SOURCE TEXT =>
The web is 25 years old, and signing up for and paying for things is still broken. Why do you have to create an account and make up a password? Why do you have to type in a number off a card in your pocket? There is a big opportunity here that will seem obvious in retrospect.

@paulg

To which I wrote the following, a call for a web once again built on open standards and independent commerce:

Compare the amount of money and talent in tracking&advertising systems + heavy web design, compared to in evolving basic components of online life owned business people, not rented from corps: identity, payment, messages, contacts/social graph.

Now as long as you are in a megacorp’s garden of services, all of these experiences work well. No password to be entered. No card number to be read. Often, no address to be specified. It’s all on file.

But since these gardens are proprietary black-boxes overlaid on the open web, every independent seller needs to support hooks into each megacorp’s black-box – it needs to support customers of Apple & Google & Facebook & Microsoft & Amazon.

So instead each merchant rolls their own payments & identity, or rents it from optimised smaller players like Shopify or Squarespace. None of these small/megacorp systems are cross-functional & hence the whole model is broken.

OBJECTIVES =>
1) Translate this sentence from the passage on online payments and identity into Spanish: "Why do you have to create an account and make up a password?"
2) Write a continuation of the passage on online payments and identity, starting right after its final sentence.
The records that follow the passage were drawn from a separate source.

[Dataset entries]
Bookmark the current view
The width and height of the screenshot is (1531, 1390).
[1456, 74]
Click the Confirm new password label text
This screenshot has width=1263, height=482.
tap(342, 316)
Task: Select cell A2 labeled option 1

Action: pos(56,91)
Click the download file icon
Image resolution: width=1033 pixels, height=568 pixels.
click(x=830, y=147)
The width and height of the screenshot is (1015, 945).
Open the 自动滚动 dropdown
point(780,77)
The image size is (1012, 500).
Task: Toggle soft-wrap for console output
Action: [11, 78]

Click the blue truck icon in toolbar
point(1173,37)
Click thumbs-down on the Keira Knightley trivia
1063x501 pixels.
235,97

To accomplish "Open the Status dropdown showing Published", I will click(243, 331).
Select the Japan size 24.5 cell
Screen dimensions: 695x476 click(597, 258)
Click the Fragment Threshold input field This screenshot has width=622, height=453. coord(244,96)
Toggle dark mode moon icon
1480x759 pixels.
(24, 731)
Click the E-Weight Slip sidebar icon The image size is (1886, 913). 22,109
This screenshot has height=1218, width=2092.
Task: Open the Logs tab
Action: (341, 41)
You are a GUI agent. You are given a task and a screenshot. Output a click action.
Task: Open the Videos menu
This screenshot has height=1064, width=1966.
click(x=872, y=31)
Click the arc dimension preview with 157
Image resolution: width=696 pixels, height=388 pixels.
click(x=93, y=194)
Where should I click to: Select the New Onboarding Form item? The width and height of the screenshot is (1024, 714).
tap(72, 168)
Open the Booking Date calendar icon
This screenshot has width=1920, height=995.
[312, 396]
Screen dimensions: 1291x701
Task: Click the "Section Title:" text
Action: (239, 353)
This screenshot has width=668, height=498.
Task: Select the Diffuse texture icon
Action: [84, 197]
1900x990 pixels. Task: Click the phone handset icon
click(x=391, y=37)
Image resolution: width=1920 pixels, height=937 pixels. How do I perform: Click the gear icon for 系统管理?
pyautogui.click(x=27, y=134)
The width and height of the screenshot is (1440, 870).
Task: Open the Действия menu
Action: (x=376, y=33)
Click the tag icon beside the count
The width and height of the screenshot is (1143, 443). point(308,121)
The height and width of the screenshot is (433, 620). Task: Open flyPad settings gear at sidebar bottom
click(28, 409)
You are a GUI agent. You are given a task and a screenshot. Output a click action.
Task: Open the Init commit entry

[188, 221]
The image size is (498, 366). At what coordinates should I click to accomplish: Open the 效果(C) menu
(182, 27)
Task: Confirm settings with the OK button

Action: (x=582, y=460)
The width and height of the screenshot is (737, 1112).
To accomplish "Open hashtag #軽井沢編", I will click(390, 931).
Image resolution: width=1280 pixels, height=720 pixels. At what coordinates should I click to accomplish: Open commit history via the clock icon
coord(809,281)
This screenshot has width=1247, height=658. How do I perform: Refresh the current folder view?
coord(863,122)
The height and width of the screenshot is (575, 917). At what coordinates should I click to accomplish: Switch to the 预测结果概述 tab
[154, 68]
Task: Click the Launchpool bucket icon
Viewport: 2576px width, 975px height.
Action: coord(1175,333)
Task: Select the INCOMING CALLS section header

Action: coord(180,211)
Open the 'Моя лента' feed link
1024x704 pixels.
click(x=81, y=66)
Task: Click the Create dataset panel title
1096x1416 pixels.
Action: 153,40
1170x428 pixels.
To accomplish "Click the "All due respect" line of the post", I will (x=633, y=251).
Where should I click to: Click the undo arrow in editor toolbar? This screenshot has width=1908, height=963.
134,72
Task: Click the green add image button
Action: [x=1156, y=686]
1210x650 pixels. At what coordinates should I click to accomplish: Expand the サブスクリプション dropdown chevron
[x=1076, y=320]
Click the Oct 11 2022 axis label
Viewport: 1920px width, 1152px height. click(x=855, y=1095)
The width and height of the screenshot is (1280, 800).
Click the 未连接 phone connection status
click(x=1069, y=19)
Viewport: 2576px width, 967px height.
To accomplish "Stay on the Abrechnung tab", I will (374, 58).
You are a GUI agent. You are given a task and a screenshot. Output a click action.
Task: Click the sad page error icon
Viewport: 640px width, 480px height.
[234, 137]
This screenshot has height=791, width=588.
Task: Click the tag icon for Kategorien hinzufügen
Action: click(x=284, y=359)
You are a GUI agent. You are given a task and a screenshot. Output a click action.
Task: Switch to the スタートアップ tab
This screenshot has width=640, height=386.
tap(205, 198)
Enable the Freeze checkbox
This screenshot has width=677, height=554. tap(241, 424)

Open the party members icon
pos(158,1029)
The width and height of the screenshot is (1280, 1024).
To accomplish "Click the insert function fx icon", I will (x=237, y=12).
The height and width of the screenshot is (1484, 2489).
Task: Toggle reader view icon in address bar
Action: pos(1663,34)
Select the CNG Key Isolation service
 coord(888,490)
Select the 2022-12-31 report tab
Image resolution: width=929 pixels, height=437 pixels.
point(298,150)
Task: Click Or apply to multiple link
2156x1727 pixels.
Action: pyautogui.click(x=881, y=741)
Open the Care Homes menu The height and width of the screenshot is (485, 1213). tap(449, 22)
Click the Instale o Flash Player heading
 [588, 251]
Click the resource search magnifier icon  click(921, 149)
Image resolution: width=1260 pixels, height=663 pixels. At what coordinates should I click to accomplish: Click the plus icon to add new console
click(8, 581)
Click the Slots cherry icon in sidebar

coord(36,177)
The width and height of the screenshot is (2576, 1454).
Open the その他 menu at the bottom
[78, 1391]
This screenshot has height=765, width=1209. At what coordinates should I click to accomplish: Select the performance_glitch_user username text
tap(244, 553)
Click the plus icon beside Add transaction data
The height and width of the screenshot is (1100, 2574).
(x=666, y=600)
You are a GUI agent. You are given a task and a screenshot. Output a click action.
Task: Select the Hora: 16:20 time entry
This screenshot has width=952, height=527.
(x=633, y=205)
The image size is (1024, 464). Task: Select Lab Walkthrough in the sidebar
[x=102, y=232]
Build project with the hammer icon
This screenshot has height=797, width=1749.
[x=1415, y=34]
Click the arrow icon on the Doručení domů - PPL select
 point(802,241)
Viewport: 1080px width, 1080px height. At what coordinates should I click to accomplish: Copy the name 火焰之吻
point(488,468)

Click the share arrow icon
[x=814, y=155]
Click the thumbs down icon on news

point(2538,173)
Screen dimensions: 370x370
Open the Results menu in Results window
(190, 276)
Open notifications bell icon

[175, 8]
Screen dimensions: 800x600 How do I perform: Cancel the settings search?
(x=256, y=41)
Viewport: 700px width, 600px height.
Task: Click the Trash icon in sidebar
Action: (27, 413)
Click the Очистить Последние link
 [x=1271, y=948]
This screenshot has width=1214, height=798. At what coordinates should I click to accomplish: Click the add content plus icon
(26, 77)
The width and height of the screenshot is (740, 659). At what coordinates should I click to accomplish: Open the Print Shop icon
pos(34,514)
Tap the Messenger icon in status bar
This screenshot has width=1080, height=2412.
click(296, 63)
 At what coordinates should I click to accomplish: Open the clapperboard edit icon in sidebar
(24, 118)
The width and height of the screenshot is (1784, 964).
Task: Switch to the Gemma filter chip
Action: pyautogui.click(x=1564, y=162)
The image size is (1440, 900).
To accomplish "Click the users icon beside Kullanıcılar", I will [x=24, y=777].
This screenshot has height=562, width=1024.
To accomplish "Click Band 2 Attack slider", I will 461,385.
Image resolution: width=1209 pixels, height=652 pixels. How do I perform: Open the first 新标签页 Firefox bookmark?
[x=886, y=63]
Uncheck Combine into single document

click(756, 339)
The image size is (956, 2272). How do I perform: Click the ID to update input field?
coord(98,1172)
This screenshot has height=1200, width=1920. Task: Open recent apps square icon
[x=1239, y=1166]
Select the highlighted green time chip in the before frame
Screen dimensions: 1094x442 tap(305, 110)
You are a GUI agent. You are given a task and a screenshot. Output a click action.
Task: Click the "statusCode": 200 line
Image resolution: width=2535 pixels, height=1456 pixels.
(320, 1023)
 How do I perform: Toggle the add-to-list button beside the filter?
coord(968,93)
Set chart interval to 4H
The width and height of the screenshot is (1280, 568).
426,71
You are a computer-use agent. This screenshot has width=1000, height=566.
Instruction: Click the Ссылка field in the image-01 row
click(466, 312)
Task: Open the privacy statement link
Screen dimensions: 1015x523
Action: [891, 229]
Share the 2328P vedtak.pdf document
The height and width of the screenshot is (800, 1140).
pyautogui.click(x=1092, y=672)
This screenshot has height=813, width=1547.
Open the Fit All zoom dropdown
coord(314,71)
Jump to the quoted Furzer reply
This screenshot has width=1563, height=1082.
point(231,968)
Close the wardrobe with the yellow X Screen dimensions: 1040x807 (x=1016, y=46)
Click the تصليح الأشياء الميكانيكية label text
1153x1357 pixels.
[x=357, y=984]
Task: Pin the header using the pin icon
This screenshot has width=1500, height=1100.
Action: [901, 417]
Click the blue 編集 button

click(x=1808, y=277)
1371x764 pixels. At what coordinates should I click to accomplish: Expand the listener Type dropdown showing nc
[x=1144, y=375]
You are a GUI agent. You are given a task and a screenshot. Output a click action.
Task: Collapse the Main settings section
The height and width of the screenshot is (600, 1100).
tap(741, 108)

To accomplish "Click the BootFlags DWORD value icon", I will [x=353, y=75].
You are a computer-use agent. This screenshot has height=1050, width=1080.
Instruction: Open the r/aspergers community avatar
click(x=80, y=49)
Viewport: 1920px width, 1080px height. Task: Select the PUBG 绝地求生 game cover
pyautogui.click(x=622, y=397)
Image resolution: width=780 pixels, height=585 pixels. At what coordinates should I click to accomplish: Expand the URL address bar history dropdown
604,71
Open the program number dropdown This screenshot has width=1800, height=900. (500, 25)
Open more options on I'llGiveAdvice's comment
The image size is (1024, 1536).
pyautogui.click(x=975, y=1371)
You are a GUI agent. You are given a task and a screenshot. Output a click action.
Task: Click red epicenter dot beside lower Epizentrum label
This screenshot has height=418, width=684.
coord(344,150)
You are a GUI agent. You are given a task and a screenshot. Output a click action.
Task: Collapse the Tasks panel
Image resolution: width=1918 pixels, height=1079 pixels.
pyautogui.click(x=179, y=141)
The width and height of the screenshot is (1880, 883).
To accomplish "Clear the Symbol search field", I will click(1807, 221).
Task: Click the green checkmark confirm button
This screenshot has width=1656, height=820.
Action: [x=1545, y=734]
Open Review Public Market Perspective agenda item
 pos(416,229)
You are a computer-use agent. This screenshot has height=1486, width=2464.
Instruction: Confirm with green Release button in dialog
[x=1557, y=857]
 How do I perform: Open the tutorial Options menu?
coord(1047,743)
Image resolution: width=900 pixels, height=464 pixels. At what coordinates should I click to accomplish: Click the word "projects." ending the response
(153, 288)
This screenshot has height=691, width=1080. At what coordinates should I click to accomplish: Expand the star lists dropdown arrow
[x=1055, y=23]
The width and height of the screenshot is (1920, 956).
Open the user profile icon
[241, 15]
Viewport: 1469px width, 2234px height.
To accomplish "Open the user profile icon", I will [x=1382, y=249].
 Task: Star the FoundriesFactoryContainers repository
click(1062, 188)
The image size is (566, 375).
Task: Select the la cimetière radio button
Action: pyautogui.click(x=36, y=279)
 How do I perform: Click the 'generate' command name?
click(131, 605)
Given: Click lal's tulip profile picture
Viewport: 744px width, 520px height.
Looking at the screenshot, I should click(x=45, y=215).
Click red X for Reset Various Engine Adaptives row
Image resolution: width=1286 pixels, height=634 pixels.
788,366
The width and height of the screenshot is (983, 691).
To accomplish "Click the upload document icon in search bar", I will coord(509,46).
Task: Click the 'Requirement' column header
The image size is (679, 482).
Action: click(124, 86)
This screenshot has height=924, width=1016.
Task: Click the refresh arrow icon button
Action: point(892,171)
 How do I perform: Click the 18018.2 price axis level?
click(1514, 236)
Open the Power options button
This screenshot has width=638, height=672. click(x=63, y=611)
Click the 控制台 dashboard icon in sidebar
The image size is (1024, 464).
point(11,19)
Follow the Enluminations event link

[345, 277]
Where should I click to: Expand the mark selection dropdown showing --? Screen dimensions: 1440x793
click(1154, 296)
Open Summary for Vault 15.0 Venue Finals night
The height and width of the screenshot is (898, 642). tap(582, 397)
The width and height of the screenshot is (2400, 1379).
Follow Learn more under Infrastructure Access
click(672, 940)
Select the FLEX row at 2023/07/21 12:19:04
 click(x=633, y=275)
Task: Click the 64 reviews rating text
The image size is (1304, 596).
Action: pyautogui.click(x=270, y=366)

EXERCISE ANSWERS =>
1) ¿Por qué tienes que crear una cuenta e inventar una contraseña?

2)
Contrast this, ironically, to tracking & ad delivery. It works wherever you go, cross-device, cross-site, with no sign-in; often through incognito mode & through ad blockers. Seamless and ubiquitous & via brokers, often interoperable. Vastly more sophisticated.

So I n the end the story of the evolution of the web has been one of private capture of attention and data built atop an open commons. Thankfully unlike the physical world, the online one is unlimited. Open commons can be built & adopted any time by any number.

Sellers+buyers, writers+readers can always adopt open, decentralised stds. OpenID. Own domain/hosting of email & contacts. XMPP for messaging. The IETF & EFF & such orgs can learn from megacorps to create simpler to adopt standards for payments & social graphs + others.

In conclusion: @paulg is right. Identity & pmts & much is yet broken. But open standards exist; they must become more elegant/simpler. Sellers will not need to choose between clunky experiences & megacorps’ walled gardens. We can build a better future.